(Source data)
::::
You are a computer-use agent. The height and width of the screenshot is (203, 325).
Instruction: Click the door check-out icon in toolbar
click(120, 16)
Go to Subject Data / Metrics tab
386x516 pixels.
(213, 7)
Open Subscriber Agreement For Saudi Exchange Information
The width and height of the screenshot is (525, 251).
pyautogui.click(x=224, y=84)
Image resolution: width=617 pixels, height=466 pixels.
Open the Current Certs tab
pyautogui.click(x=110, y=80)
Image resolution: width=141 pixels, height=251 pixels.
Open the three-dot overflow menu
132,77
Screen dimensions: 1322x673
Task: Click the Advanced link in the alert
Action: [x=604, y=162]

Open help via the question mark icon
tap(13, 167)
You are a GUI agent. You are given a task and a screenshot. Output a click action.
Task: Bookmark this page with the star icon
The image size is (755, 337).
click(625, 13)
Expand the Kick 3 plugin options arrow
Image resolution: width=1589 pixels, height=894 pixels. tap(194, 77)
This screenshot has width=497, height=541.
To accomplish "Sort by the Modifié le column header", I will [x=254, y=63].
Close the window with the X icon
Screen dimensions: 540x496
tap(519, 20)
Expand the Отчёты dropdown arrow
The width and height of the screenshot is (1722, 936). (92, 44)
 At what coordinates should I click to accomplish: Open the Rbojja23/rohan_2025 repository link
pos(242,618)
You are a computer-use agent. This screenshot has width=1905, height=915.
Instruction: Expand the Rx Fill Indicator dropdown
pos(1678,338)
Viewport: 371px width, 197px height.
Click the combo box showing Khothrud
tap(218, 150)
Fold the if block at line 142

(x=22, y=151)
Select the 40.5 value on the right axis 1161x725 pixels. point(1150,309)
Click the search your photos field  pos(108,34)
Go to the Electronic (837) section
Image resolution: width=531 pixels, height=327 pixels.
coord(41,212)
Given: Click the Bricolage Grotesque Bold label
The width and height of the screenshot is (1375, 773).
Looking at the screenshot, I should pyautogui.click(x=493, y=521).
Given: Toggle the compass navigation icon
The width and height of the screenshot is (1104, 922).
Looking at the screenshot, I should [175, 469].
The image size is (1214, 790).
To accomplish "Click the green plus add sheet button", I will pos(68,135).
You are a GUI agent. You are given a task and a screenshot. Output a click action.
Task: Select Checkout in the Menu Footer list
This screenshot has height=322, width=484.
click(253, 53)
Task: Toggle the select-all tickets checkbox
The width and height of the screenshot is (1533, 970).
::::
● **WHAT YOU WILL DO**:
Filter the records above for "agent" and copy every matching line.

● **YOUR RESPONSE**:
You are a computer-use agent. The height and width of the screenshot is (203, 325).
You are a GUI agent. You are given a task and a screenshot. Output a click action.
You are a computer-use agent. This screenshot has width=1905, height=915.
You are a GUI agent. You are given a task and a screenshot. Output a click action.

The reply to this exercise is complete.